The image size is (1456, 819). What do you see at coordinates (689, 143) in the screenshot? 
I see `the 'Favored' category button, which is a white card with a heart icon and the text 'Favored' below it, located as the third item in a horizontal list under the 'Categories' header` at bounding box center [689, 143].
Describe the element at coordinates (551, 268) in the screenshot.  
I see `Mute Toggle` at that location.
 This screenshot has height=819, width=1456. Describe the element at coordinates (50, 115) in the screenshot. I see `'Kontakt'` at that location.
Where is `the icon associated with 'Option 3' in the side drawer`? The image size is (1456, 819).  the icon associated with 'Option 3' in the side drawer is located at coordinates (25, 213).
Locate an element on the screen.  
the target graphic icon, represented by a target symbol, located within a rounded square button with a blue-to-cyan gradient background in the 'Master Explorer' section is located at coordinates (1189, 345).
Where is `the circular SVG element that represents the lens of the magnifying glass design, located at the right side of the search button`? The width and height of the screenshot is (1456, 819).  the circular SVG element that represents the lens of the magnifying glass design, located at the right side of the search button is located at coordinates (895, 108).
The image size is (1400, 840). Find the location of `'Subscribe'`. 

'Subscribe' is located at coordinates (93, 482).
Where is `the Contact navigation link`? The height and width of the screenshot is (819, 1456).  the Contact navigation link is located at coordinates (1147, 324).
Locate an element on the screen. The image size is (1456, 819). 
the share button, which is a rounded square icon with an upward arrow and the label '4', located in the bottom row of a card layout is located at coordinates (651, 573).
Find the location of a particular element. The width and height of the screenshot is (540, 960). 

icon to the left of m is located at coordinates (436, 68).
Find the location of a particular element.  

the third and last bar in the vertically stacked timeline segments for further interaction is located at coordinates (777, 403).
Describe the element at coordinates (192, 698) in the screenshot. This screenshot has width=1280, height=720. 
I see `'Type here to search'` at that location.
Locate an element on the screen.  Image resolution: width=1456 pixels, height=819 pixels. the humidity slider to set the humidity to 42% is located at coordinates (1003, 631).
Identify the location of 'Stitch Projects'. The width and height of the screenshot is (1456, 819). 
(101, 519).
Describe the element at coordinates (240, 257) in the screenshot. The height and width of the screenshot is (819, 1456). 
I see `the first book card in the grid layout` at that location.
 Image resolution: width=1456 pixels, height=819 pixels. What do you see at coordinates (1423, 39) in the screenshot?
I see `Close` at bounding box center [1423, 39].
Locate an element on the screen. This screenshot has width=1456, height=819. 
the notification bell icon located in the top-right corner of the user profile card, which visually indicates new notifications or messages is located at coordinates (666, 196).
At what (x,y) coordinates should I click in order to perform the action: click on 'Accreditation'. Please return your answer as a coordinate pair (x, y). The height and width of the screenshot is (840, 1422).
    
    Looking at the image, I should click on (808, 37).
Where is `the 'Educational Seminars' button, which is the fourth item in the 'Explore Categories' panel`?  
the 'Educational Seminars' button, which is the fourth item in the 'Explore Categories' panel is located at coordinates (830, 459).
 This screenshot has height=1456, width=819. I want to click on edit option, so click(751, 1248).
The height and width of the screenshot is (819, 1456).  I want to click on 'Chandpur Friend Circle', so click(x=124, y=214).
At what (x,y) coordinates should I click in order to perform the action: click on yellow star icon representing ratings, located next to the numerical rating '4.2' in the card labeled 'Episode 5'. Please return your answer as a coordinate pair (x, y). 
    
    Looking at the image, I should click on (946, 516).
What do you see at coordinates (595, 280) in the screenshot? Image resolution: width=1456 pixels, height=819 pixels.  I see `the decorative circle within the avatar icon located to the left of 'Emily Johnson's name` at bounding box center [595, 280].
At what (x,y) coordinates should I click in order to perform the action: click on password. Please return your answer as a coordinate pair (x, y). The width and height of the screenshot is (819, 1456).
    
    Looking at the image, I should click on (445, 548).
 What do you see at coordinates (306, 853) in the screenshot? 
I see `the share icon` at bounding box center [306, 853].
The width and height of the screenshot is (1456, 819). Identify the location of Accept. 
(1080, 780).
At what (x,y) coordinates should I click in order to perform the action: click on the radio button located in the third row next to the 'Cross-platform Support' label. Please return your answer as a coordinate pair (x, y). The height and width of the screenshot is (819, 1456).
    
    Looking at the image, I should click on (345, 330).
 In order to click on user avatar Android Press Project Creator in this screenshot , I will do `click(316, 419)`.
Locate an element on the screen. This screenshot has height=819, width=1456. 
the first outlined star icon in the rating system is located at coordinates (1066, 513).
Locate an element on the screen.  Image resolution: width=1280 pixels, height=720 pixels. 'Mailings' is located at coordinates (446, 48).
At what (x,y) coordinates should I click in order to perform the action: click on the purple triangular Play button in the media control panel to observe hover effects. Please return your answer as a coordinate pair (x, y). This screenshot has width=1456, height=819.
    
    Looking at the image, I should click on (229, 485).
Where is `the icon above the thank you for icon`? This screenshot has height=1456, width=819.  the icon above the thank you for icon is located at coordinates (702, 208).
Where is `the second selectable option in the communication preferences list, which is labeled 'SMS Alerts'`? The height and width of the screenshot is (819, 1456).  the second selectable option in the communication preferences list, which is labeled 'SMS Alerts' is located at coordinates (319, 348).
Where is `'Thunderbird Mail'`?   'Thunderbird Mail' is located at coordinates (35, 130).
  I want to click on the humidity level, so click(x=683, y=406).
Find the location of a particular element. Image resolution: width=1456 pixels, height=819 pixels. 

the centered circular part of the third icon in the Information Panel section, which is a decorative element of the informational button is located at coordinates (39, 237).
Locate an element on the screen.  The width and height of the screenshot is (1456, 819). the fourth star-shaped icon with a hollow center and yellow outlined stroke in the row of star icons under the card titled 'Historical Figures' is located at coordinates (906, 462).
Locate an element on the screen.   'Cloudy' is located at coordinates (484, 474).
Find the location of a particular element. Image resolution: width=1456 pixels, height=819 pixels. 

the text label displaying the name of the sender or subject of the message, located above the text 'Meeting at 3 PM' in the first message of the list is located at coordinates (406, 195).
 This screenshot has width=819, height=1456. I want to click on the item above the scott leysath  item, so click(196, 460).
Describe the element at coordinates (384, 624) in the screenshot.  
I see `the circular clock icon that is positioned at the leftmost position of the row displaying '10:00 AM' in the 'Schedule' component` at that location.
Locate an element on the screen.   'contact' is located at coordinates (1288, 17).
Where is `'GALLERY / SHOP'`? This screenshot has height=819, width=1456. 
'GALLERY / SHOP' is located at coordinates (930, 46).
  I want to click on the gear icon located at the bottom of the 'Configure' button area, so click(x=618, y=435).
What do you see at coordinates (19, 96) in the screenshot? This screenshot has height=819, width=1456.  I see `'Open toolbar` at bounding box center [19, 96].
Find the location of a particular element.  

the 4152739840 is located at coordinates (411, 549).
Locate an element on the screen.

------------------------------------------------------------------------

(SHORT TASK) Rewrite every one of the records above with "Locate an element on the screen" changed to "Point out an element on the screen" wherever it occurs. Leave all other text unchanged.

(TASK RESPONSE)
The image size is (1456, 819). What do you see at coordinates (689, 143) in the screenshot? 
I see `the 'Favored' category button, which is a white card with a heart icon and the text 'Favored' below it, located as the third item in a horizontal list under the 'Categories' header` at bounding box center [689, 143].
Describe the element at coordinates (551, 268) in the screenshot.  
I see `Mute Toggle` at that location.
 This screenshot has height=819, width=1456. Describe the element at coordinates (50, 115) in the screenshot. I see `'Kontakt'` at that location.
Where is `the icon associated with 'Option 3' in the side drawer`? The image size is (1456, 819).  the icon associated with 'Option 3' in the side drawer is located at coordinates (25, 213).
Point out an element on the screen.  
the target graphic icon, represented by a target symbol, located within a rounded square button with a blue-to-cyan gradient background in the 'Master Explorer' section is located at coordinates (1189, 345).
Where is `the circular SVG element that represents the lens of the magnifying glass design, located at the right side of the search button`? The width and height of the screenshot is (1456, 819).  the circular SVG element that represents the lens of the magnifying glass design, located at the right side of the search button is located at coordinates (895, 108).
The image size is (1400, 840). Find the location of `'Subscribe'`. 

'Subscribe' is located at coordinates (93, 482).
Where is `the Contact navigation link`? The height and width of the screenshot is (819, 1456).  the Contact navigation link is located at coordinates (1147, 324).
Point out an element on the screen. The image size is (1456, 819). 
the share button, which is a rounded square icon with an upward arrow and the label '4', located in the bottom row of a card layout is located at coordinates (651, 573).
Find the location of a particular element. The width and height of the screenshot is (540, 960). 

icon to the left of m is located at coordinates (436, 68).
Find the location of a particular element.  

the third and last bar in the vertically stacked timeline segments for further interaction is located at coordinates (777, 403).
Describe the element at coordinates (192, 698) in the screenshot. This screenshot has width=1280, height=720. 
I see `'Type here to search'` at that location.
Point out an element on the screen.  Image resolution: width=1456 pixels, height=819 pixels. the humidity slider to set the humidity to 42% is located at coordinates (1003, 631).
Identify the location of 'Stitch Projects'. The width and height of the screenshot is (1456, 819). 
(101, 519).
Describe the element at coordinates (240, 257) in the screenshot. The height and width of the screenshot is (819, 1456). 
I see `the first book card in the grid layout` at that location.
 Image resolution: width=1456 pixels, height=819 pixels. What do you see at coordinates (1423, 39) in the screenshot?
I see `Close` at bounding box center [1423, 39].
Point out an element on the screen. This screenshot has width=1456, height=819. 
the notification bell icon located in the top-right corner of the user profile card, which visually indicates new notifications or messages is located at coordinates (666, 196).
At what (x,y) coordinates should I click in order to perform the action: click on 'Accreditation'. Please return your answer as a coordinate pair (x, y). The height and width of the screenshot is (840, 1422).
    
    Looking at the image, I should click on (808, 37).
Where is `the 'Educational Seminars' button, which is the fourth item in the 'Explore Categories' panel`?  
the 'Educational Seminars' button, which is the fourth item in the 'Explore Categories' panel is located at coordinates (830, 459).
 This screenshot has height=1456, width=819. I want to click on edit option, so click(751, 1248).
The height and width of the screenshot is (819, 1456).  I want to click on 'Chandpur Friend Circle', so click(x=124, y=214).
At what (x,y) coordinates should I click in order to perform the action: click on yellow star icon representing ratings, located next to the numerical rating '4.2' in the card labeled 'Episode 5'. Please return your answer as a coordinate pair (x, y). 
    
    Looking at the image, I should click on (946, 516).
What do you see at coordinates (595, 280) in the screenshot? Image resolution: width=1456 pixels, height=819 pixels.  I see `the decorative circle within the avatar icon located to the left of 'Emily Johnson's name` at bounding box center [595, 280].
At what (x,y) coordinates should I click in order to perform the action: click on password. Please return your answer as a coordinate pair (x, y). The width and height of the screenshot is (819, 1456).
    
    Looking at the image, I should click on (445, 548).
 What do you see at coordinates (306, 853) in the screenshot? 
I see `the share icon` at bounding box center [306, 853].
The width and height of the screenshot is (1456, 819). Identify the location of Accept. 
(1080, 780).
At what (x,y) coordinates should I click in order to perform the action: click on the radio button located in the third row next to the 'Cross-platform Support' label. Please return your answer as a coordinate pair (x, y). The height and width of the screenshot is (819, 1456).
    
    Looking at the image, I should click on (345, 330).
 In order to click on user avatar Android Press Project Creator in this screenshot , I will do `click(316, 419)`.
Point out an element on the screen. This screenshot has height=819, width=1456. 
the first outlined star icon in the rating system is located at coordinates (1066, 513).
Point out an element on the screen.  Image resolution: width=1280 pixels, height=720 pixels. 'Mailings' is located at coordinates (446, 48).
At what (x,y) coordinates should I click in order to perform the action: click on the purple triangular Play button in the media control panel to observe hover effects. Please return your answer as a coordinate pair (x, y). This screenshot has width=1456, height=819.
    
    Looking at the image, I should click on (229, 485).
Where is `the icon above the thank you for icon`? This screenshot has height=1456, width=819.  the icon above the thank you for icon is located at coordinates (702, 208).
Where is `the second selectable option in the communication preferences list, which is labeled 'SMS Alerts'`? The height and width of the screenshot is (819, 1456).  the second selectable option in the communication preferences list, which is labeled 'SMS Alerts' is located at coordinates (319, 348).
Where is `'Thunderbird Mail'`?   'Thunderbird Mail' is located at coordinates (35, 130).
  I want to click on the humidity level, so click(x=683, y=406).
Find the location of a particular element. Image resolution: width=1456 pixels, height=819 pixels. 

the centered circular part of the third icon in the Information Panel section, which is a decorative element of the informational button is located at coordinates (39, 237).
Point out an element on the screen.  The width and height of the screenshot is (1456, 819). the fourth star-shaped icon with a hollow center and yellow outlined stroke in the row of star icons under the card titled 'Historical Figures' is located at coordinates (906, 462).
Point out an element on the screen.   'Cloudy' is located at coordinates (484, 474).
Find the location of a particular element. Image resolution: width=1456 pixels, height=819 pixels. 

the text label displaying the name of the sender or subject of the message, located above the text 'Meeting at 3 PM' in the first message of the list is located at coordinates (406, 195).
 This screenshot has width=819, height=1456. I want to click on the item above the scott leysath  item, so click(196, 460).
Describe the element at coordinates (384, 624) in the screenshot.  
I see `the circular clock icon that is positioned at the leftmost position of the row displaying '10:00 AM' in the 'Schedule' component` at that location.
Point out an element on the screen.   'contact' is located at coordinates (1288, 17).
Where is `'GALLERY / SHOP'`? This screenshot has height=819, width=1456. 
'GALLERY / SHOP' is located at coordinates (930, 46).
  I want to click on the gear icon located at the bottom of the 'Configure' button area, so click(x=618, y=435).
What do you see at coordinates (19, 96) in the screenshot? This screenshot has height=819, width=1456.  I see `'Open toolbar` at bounding box center [19, 96].
Find the location of a particular element.  

the 4152739840 is located at coordinates (411, 549).
Point out an element on the screen.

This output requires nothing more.